The Home Office has issued a statement overnight saying letting agents and landlords can begin the controversial Right To Rent checks now – even though the measure becomes compulsory on February 1.
This is because under the regulations for Right To Rent in England, the checks can be conducted up to 28 days before the start of a tenancy – so anyone being checked now would qualify.
Right to rent check means that landlords will have to check that Tenants have the right to rent. They will check that Tenants have the correct legal documents to satisfy the requirements of the Immigration Act 2014.
“Ahead of the scheme’s roll out, we have been working closely with an expert panel to make sure their feedback is taken on board and to design a scheme that is as simple and light touch as possible.
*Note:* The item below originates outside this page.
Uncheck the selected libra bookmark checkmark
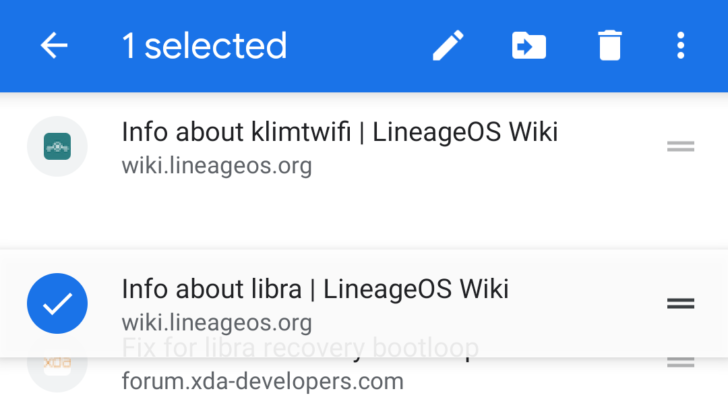Screen dimensions: 728x410 coord(57,304)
Many responsible landlords have already been undertaking similar checks – these are straightforward and do not require any specialist knowledge” claims immigration minister James Brokenshire.
Right to Rent – which has been sharply criticised from many parts of the lettings sector, for making agents and landlords act as de facto immigration officers – was piloted in parts of the West Midlands in December 2014 and the extension to England is the next phase of what the government intends to be a UK-wide roll out.
Landlords, their agents, and anybody who sublets or takes in lodgers, could face a financial penalty of up to £3,000 per tenant if they are found to be letting property to someone who has no right to stay in the UK.
The government’s so-called “expert panel” includes trade bodies, local authorities and charities, which have been consulted on a revised code of practice that can be seen here.
There is an online checking service which agents and landlords can use to guide them through the process, and also to request a check on anyone who has an outstanding case with the Home Office.
Right to Rent checks should be carried out on all adult tenants for new tenancy agreements in England from February 1.